Materials Science and Engineering
- TAKANO Yoshihiko (NIMS) Laboratory
- We are focusing on the physical properties of high-Tc superconductor, diamond supercondutor, Fe-besed superconductor BiS2-based superconductor and carbon nanotube. Development of novel devices, including optical and field effect devices, using superconductos and nano-technologies are tergets.
- TAKEDA Yoshihiko (NIMS) Laboratory
- We investigate optical nonlinearity, transient optical response and nano-local field optical phenomena of inorganic and organic nanomaterials with femtosecond spectroscopy. We also study control of nano-scale structures, surface modification with advanced ion beam technology and nanoparticle assembly with biomolecules.
- TANG Jie (NIMS) Laboratory
- Aiming for the most sophisticated industrial use in electron imaging and energy storage, we investigate graphene and rare-earth compounds nanowires among other nanomaterials for applications in supercapacitors and electron emitters.
- FUKATA Naoki (NIMS) Laboratory
- Fundamental and application researches on next-generation high-speed semiconductor transistors and energy-related new materials using functionalized semiconducting nanostructures and composite nanomaterials.
- HU Xiao(NIMS) Laboratory
- Starting from the basic notions of physics, we develop new frontiers of condensed matter physics, which hopefully lead to advanced quantum functionalities. Recently we are exploring topological properties in electronic states in materials and wave propagations in periodic media.
- MITANI Seiji (NIMS) Laboratory
- Development of new magnetic materials and nanostructures by atomic scale control based on state-of-the-art thin film growth techniques. Searching and understanding new functionalities in spin transport and their application to spintronic devices.
- YOSHIKAWA Genki(NIMS) Laboratory
- Development of new molecular sensors/systems towards global-standard artificial olfaction, mobile breath analysis, and new blood/fluid test. Fusion of physics, chemistry, biology, engineering, economics, and cultural anthropology.
- ISHII Satoshi(NIMS) Laboratory
- Studies on developing novel photonic nanostructures for extraordinary optical properties and photoelectric/photothermal conversions. Includes both numerical and experimental works to develop, for examples, optical metamaterials and photonic nanostructures to harvest sunlight as well as solar heat.
- UCHIDA Ken-ichi(NIMS) Laboratory
- Development of novel science and technology of “Spin caloritronics”, an interdisciplinary field between spintronics physics and thermal energy engineering. Spin caloritronics enables unconventional thermoelectric generation and thermal energy control, which are investigated by cutting-edge heat and spin detection techniques.
- SAKURABA Yuya(NIMS) Laboratory
- Focusing on special transport and thermoelectric effects derived from magnetism and spin, we fabricate and characterize magnetic thin film materials and multilayer nanostructures.
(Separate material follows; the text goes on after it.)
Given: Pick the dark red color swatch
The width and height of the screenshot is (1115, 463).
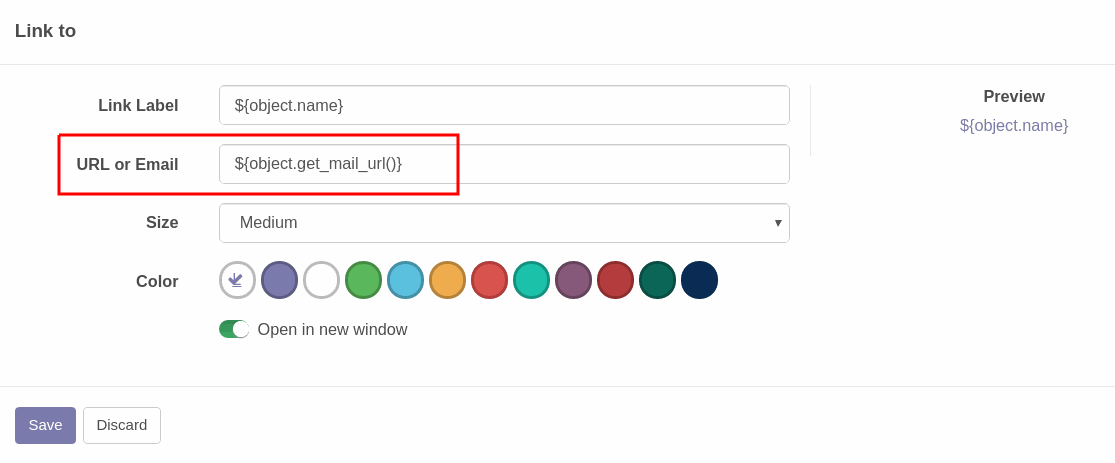Looking at the screenshot, I should tap(615, 280).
In addition to the basic research, we are also conducting applied research for practical devices such as next-generation data storage, ultra-sensitive magnetic sensors, and novel thermoelectric power generation applications.
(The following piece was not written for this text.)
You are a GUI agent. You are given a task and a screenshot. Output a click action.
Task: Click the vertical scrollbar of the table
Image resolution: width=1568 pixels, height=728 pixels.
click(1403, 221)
- YAMAGUCHI Takahide(NIMS) Laboratory
- Research on the fundamental properties of advanced electronic materials such as diamond and twodimensional materials and the development of functional devices, e.g., quantum devices with nitrogenvacancy centers in diamond and high-performance diamond transistors. Our research involves film growth, device fabrication, and electrical characterization.